The pictorial philosophy of Kandinsky as expressed by his thoughts ‘Concerning The Spiritual in Art’ ( see publication by same title). The concept for this series of prints began as an idea formed while reading the book ‘Flat Land’ by a British mathematician where he describes how one might experience one, two, three or more dimensions of space. These thoughts coupled the idea of a vast universe reduced to a twelve inch square became a starting point; how then to inhabit this space with a variety of simple two dimensional shapes, each with a distinct personality of marks, lines, textures, and color. Allowing them to interact with one another in all manner of spacial, pictorial relationships.

The drawings for this body of work were made using color pens to rough out the color shapes and pictorial structure. A mylar pattern was made of each drawing and transferred to sets of four zinc plates (yellow, red. blue and black) for twenty four prints a total of 96 plates in all. The plates for each image were developed using the intaglio process as previously described in other color work. The element of line in this series assumed  a dominant role for achieving texture and patterns of light and dark. Each of the twenty four prints in this series were made from the mylar transfer to finished print in one or two weeks. The intent of these images was to be more playful and whimsical. What a joy!
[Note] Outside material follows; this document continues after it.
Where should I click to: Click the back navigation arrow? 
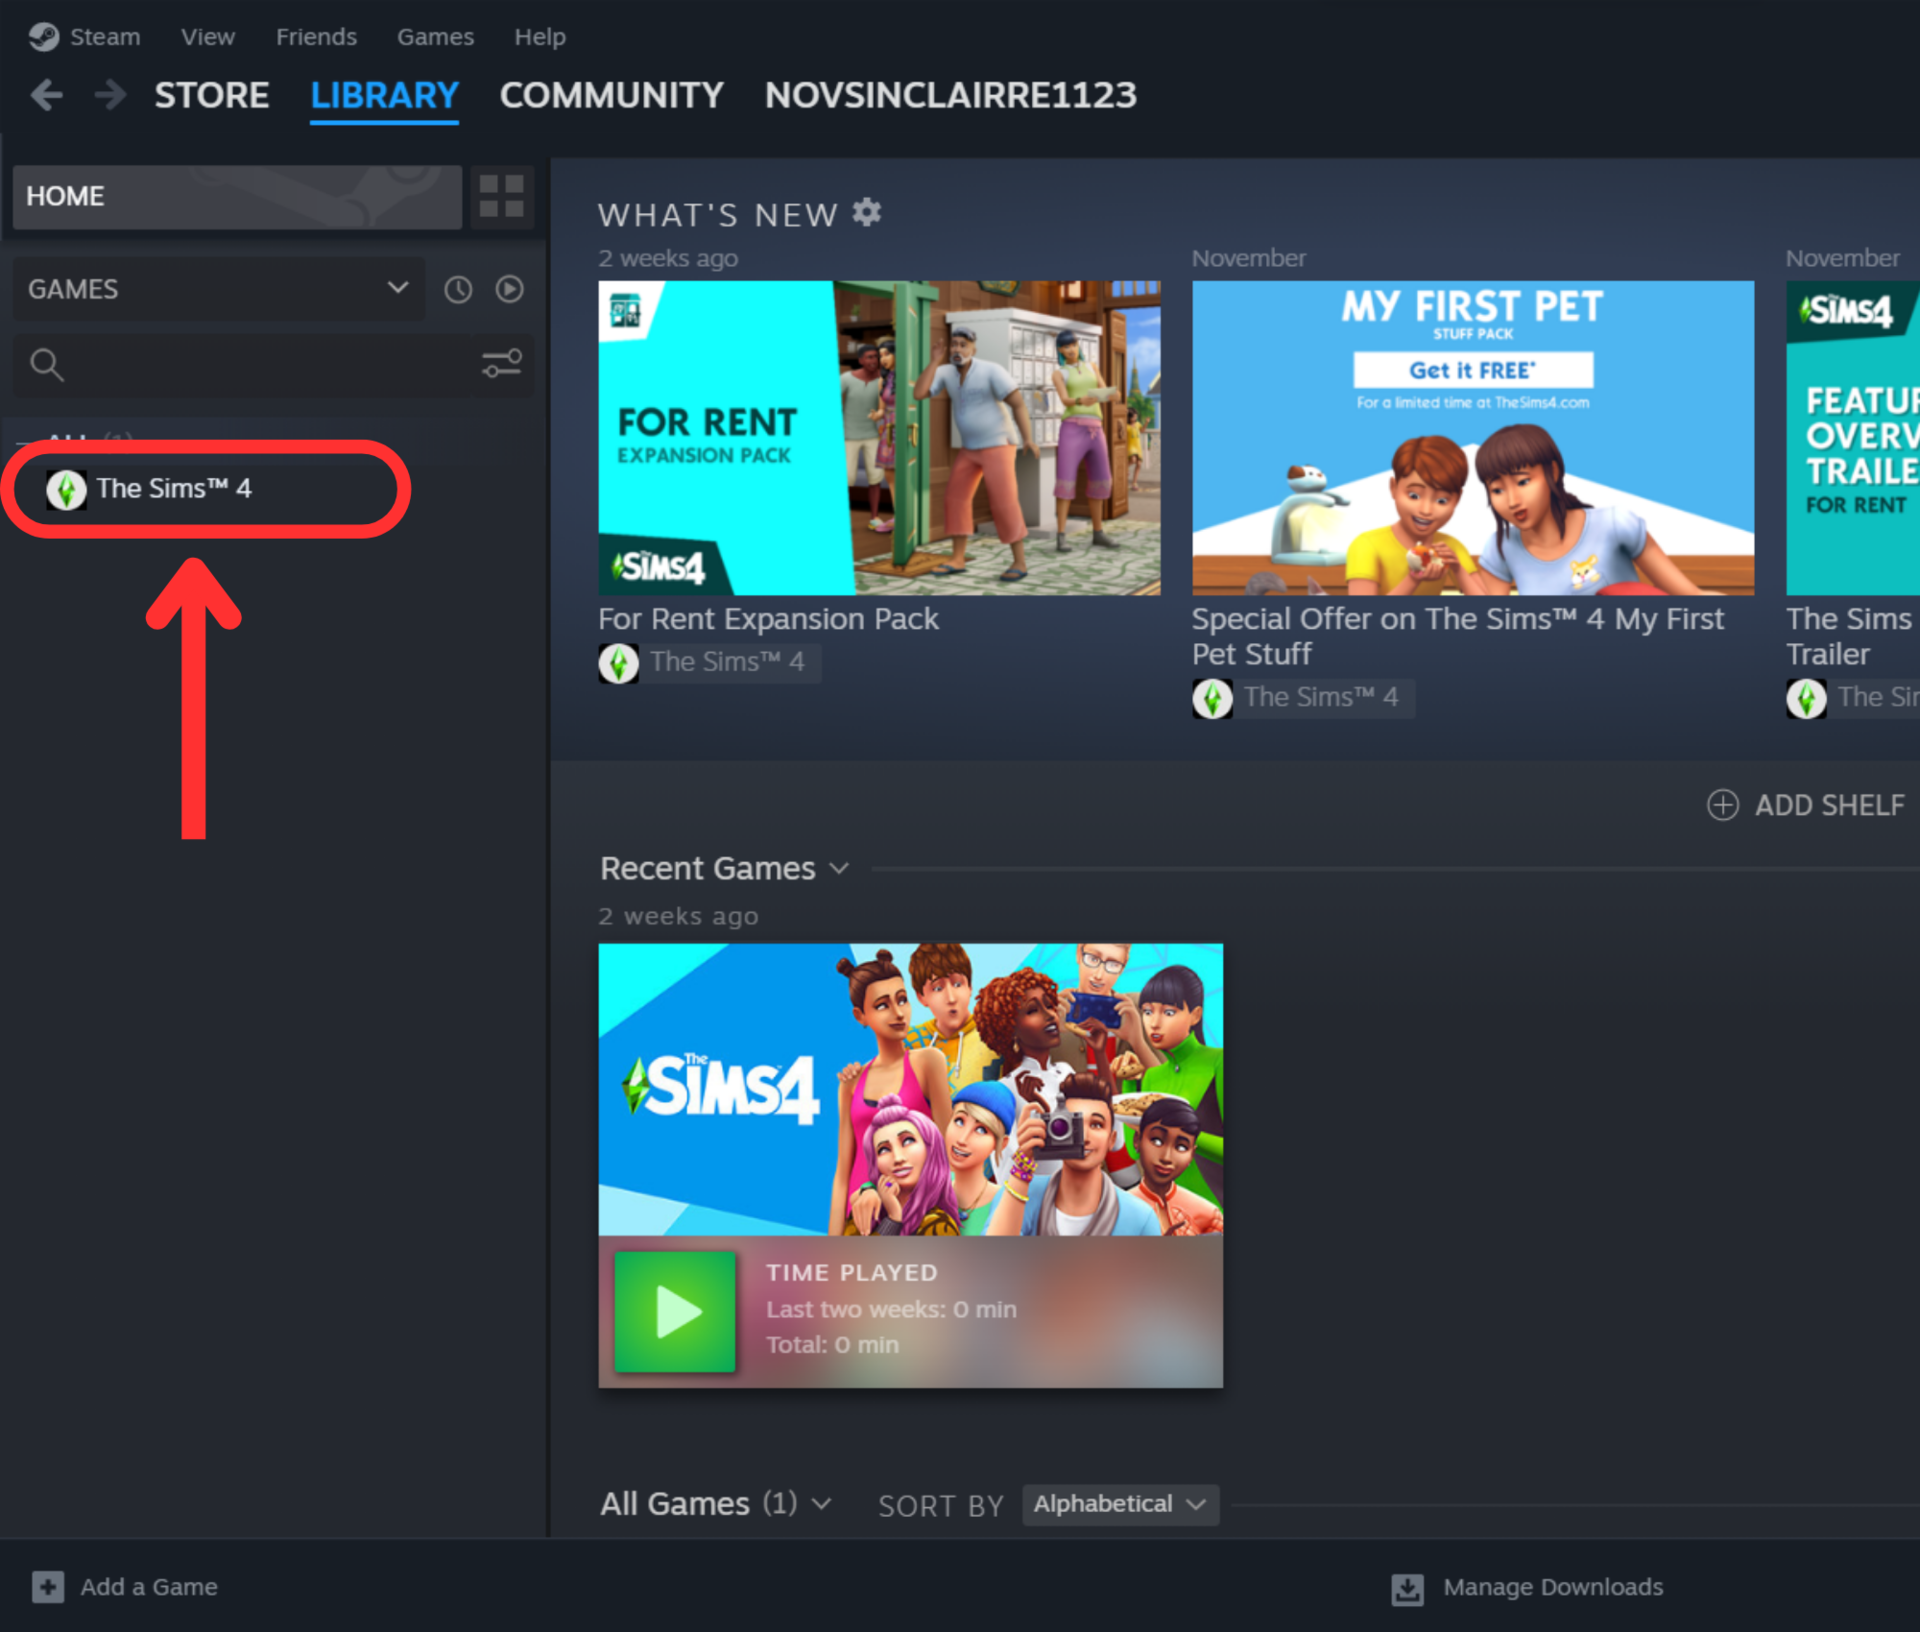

2000 – Present:  Current Work:  The content of the work at this time is quite unlike any that has come before. The imagery is based upon stories in Homer’s Iliad telling of the wanderings of Ulysses and his sailors on their return to Utica and Penelope following the Trojan war. This series of ten prints focus on the various encounters with the gods and mythical personalities found in these narratives including the Lotus Eaters, the Cyclops, Penelope’s Web and the Magic of Cierce among others.  Two in this series of ten are finished, one of which recently received an award in the current Royal Society of Painter Printmakers Exhibition at the Bankside Gallery in London.

The Future:  More prints on the wanderings of Ulysses, as well as, Three wall art quilts in  progress!